■ PROBLEM TO SOLVE:
Below is a listing with pictures in it; transcribe exactly the lines from the one that has "Task: Click the edit" through the one that has "Enable the Hiện chưa sở hữu checkbox", and omit those pictures.
^^^^^^^^^^^^^^^^
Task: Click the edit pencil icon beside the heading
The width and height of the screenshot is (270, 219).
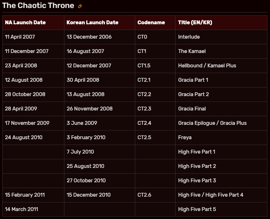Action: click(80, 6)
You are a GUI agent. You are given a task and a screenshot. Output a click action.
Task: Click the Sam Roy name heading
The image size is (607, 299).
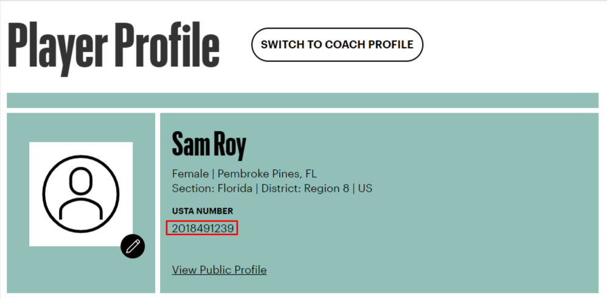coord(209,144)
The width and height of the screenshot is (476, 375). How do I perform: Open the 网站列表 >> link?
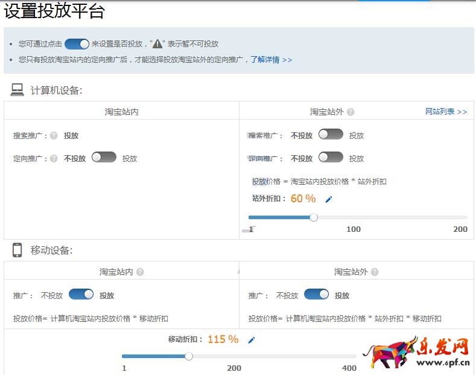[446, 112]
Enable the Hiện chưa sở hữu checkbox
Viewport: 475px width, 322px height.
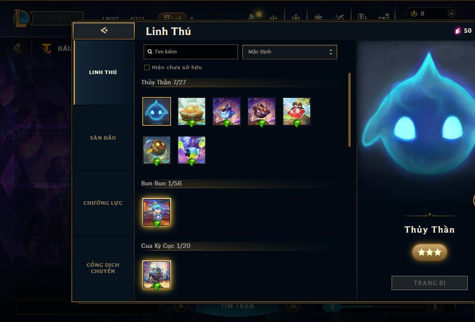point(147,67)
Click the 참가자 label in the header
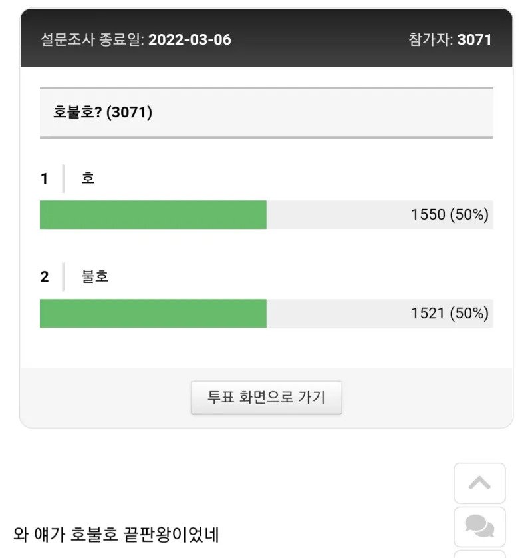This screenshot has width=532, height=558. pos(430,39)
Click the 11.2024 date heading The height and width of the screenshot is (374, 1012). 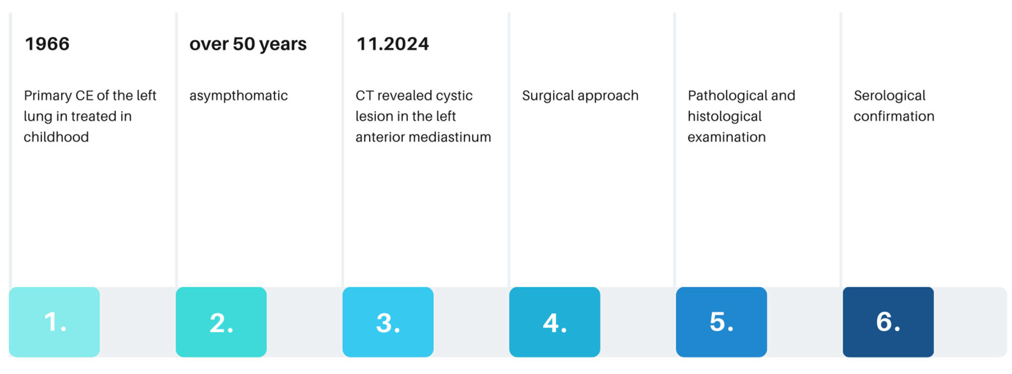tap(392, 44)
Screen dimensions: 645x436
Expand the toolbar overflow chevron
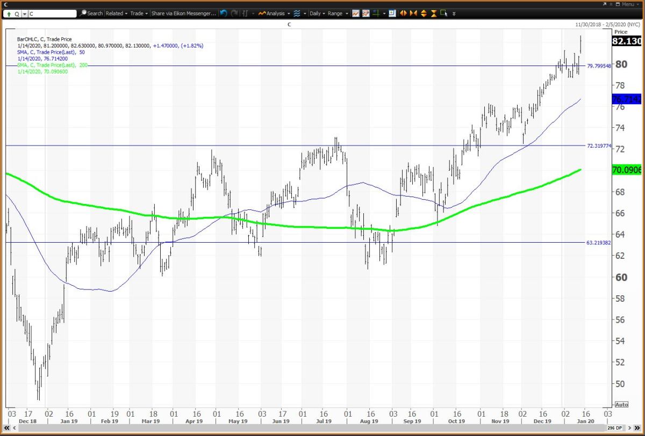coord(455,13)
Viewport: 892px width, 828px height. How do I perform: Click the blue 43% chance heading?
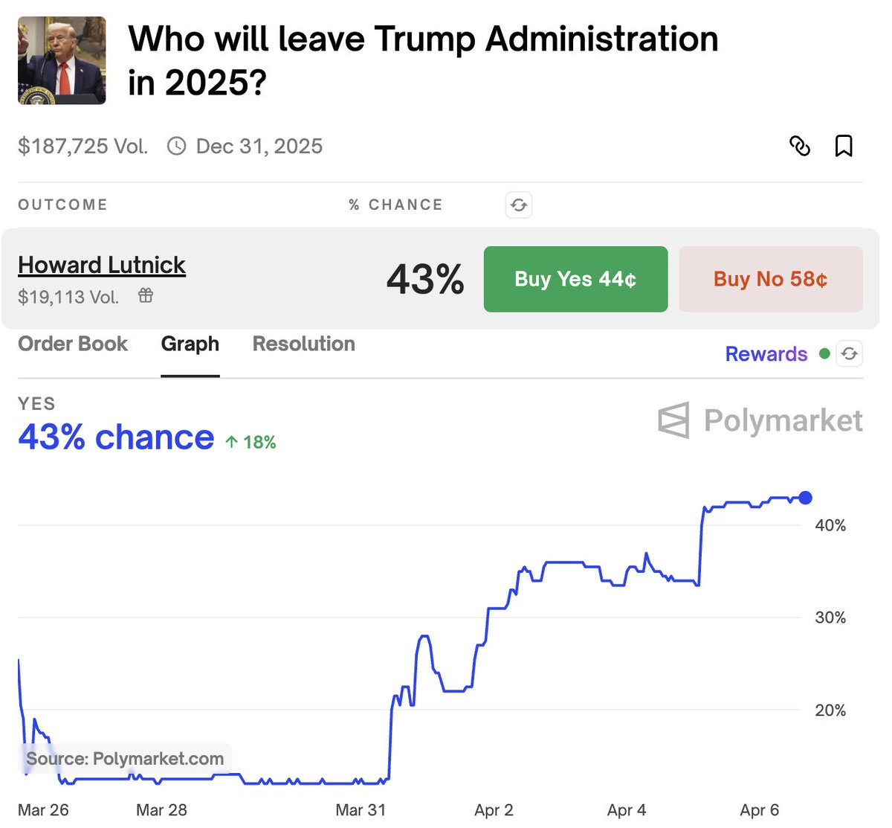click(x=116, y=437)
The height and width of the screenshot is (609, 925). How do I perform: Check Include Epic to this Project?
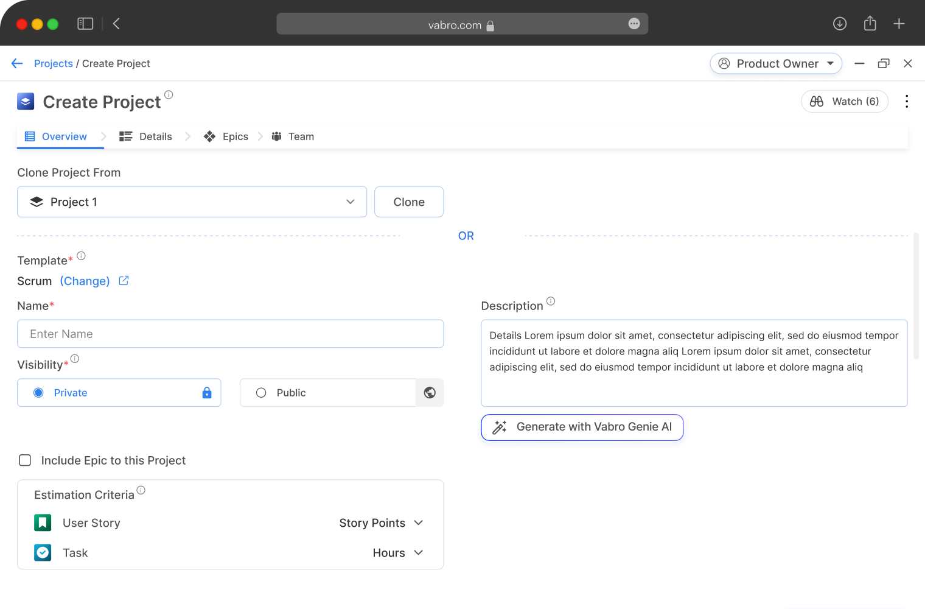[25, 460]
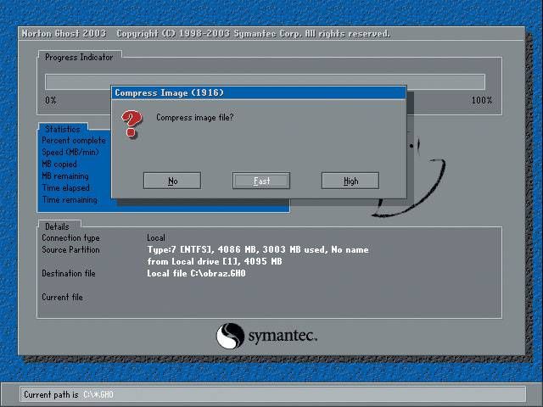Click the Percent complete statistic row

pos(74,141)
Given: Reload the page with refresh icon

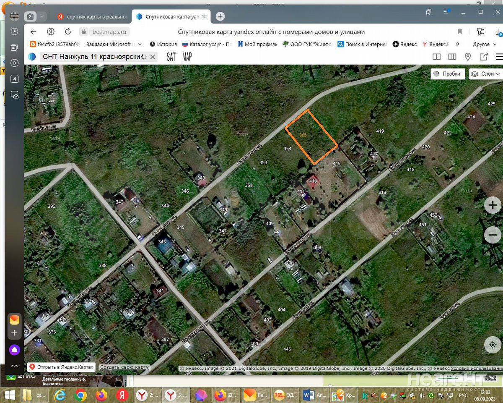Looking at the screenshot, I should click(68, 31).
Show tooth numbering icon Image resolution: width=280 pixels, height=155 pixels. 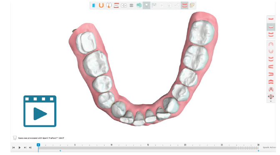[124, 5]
^^^^^^^^^^^^^^^^
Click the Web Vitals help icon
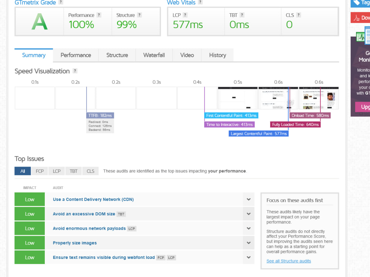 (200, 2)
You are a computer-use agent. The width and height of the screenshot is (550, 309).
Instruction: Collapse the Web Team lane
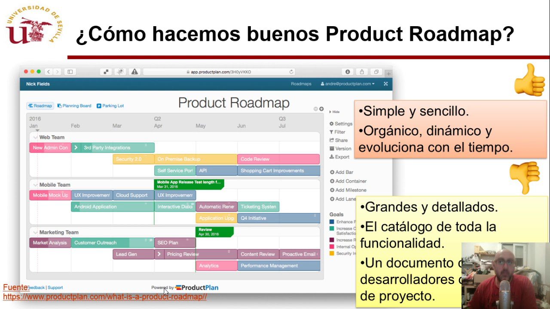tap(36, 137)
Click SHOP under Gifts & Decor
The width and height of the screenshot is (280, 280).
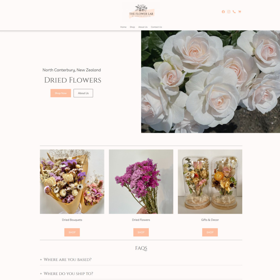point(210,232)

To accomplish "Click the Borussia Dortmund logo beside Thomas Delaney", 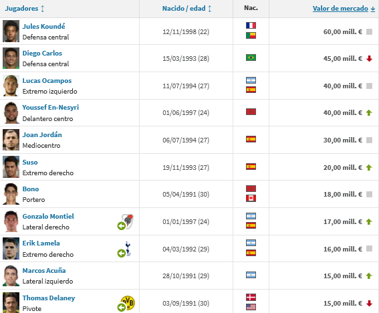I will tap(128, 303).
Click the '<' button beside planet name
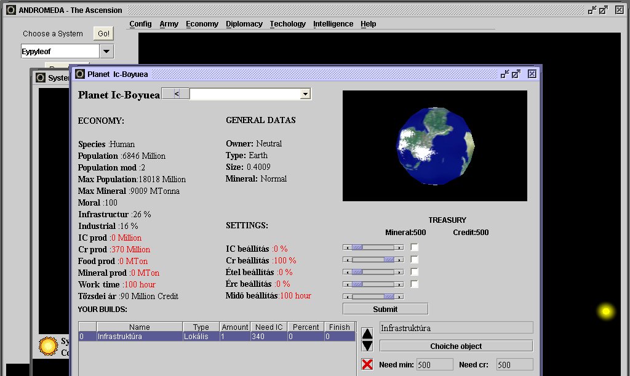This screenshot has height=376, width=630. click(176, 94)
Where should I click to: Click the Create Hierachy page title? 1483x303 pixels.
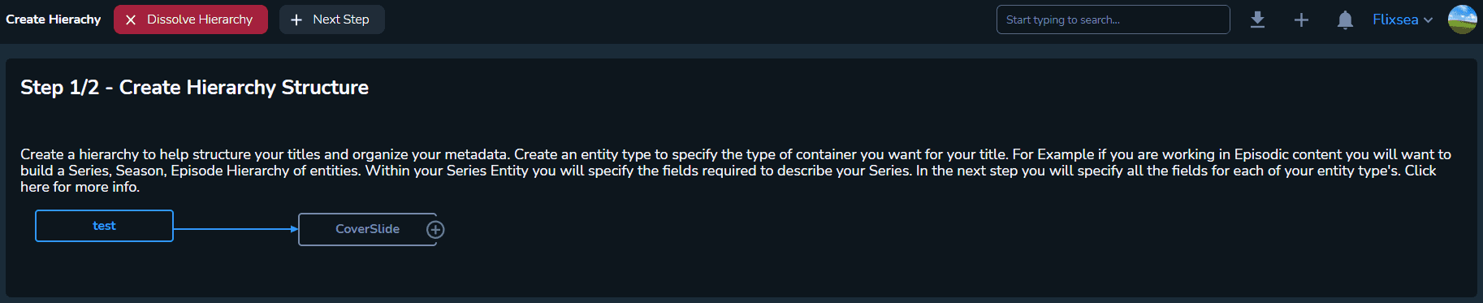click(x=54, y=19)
^^^^^^^^^^^^^^^^
■ OUTPUT FOR THIS EXERCISE:
Task: Click the edit pencil icon beside the heading
The width and height of the screenshot is (270, 219).
Action: click(80, 6)
You are a GUI agent. You are given a task and a screenshot. Output a click action.
Task: Click the Sam Roy name heading
The image size is (607, 299).
coord(209,144)
The width and height of the screenshot is (476, 375). How do I perform: Open the 网站列表 >> link?
[446, 112]
Enable the Hiện chưa sở hữu checkbox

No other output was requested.